Below is a demo of what I mean:
def apply_oversampling_on_segmentationNode(segmentationNode, inputVolumeNode, oversampling_factor):
segmentationGeometryLogic = slicer.vtkSlicerSegmentationGeometryLogic()
if segmentationGeometryLogic.GetOversamplingFactor() != oversampling_factor:
segmentationGeometryLogic.SetInputSegmentationNode(segmentationNode)
segmentationGeometryLogic.SetSourceGeometryNode(inputVolumeNode)
segmentationGeometryLogic.SetOversamplingFactor(oversampling_factor)
segmentationGeometryLogic.CalculateOutputGeometry()

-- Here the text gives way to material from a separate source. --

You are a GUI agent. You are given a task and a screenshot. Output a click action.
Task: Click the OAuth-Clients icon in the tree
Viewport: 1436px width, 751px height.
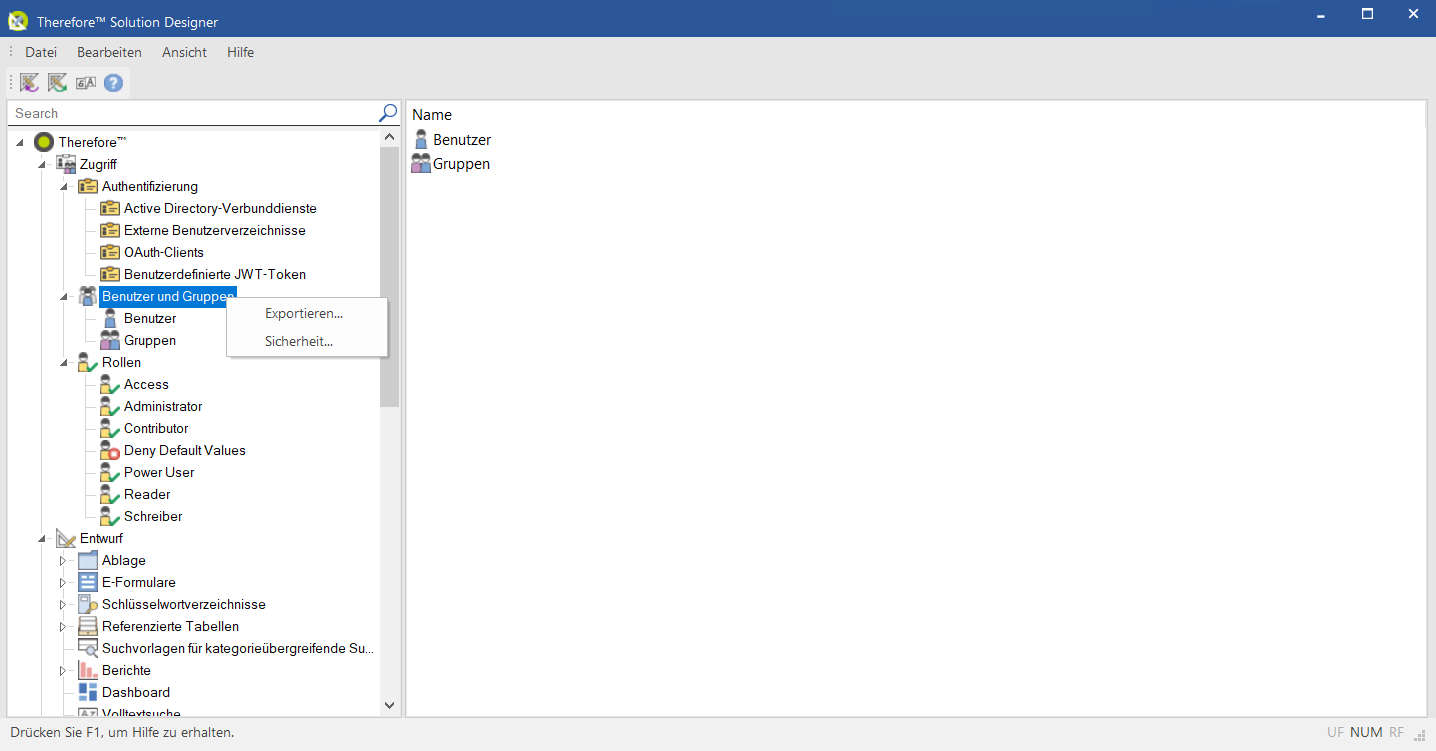pos(110,252)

geometryImageData = segmentationGeometryLogic.GetOutputGeometryImageData()
geometryString = slicer.vtkSegmentationConverter.SerializeImageGeometry(geometryImageData)
segmentationNode.GetSegmentation().SetConversionParameter(slicer.vtkSegmentationConverter.GetReferenceImageGeometryParameterName(), geometryString)
segmentationGeometryLogic.ResampleLabelmapsInSegmentationNode()
else:
geometryImageData = segmentationGeometryLogic.GetOutputGeometryImageData()
return geometryImageData
def get_dims_spacing_origin_from_vtkImageData(geometryImageData):
dims = geometryImageData.GetDimensions()
spacing = geometryImageData.GetSpacing()
origin = geometryImageData.GetOrigin()
return dims, spacing, origin
def modifySegment(segmentArray):
# some random modification
return np.clip(segmentArray + np.random.rand(*segmentArray.shape), 0, 1)
# (1) works
geometryImageData = apply_oversampling_on_segmentationNode(segmentationNode, inputVolumeNode, oversampling_factor=3)
dims, spacing, origin = get_dims_spacing_origin_from_vtkImageData(geometryImageData) # I can use this to get the correct closed surface representation
# (2) works
segmentId = segmentationNode.GetSegmentation().GetSegmentIdBySegmentName(segment_name)
segmentArray = slicer.util.arrayFromSegmentInternalBinaryLabelmap(segmentationNode, segmentId)
newSegmentArray = modifySegment(segmentArray.copy())
# (3) how do I do this properly??
slicer.util.updateSegmentBinaryLabelmapFromArray(newSegmentArray, segmentationNode, segmentId, referenceVolumeNode=inputVolumeNode)
Once the segmentation has the resolution that you need, I would recommend to import the new segments from a labelmap node and delete the old segment (or use Logical operators effect’s Copy method).
You could use slicer.vtkOrientedImageDataResample.ModifyImage to manipulate an existing segment, but it is very hard to do it correctly due to multiple segments sharing a labelmap and further complicated by masking settings.
I am able to get the correct resolution using segGeomLogic.ResampleLabelmapsInSegmentationNode(), but when I try to edit the segment with the new resolution (brush, erase, etc.), it seems to return to the original resolution.
Make sure the master (source) representation is binary labelmap. If it is then give us more information so that we can reproduce what your see and can tell if it is the expected behaviour or something is wrong.
If you are referring to the master representation setting as shown below, I believe I do have binary labelmap as my master representation.
I’m trying to do the following:
Resample label maps programmatically using the code below
Edit the resulting segments with segment editor (brush, erase, etc.)
Expected behavior: Labelmap geometry stays as resampled
Observed behavior: Labelmap geometry converts back to the original geometry before resampling
Test: Specifying Geometry using this button () results in the expected behavior
I successfully created a new segment using slicer.modules.segmentations.logic().ImportLabelmapToSegmentationNode(labelmap_vtkImageData, segmentationNode, segmentName).
But the stored labelmap is clipped to the effective extent. What’s the best way to retrieve the full extent numpy array from the original vtkImageData?
I tried to directly work with vtkImageData without creating a new volume node, but everything worked much better if I just create a volume node for the reference geometry.
Thanks for sharing your experience. Indeed, it makes things simpler if the reference image geometry that is set in the segmentation is the same as the current segmentation geometry.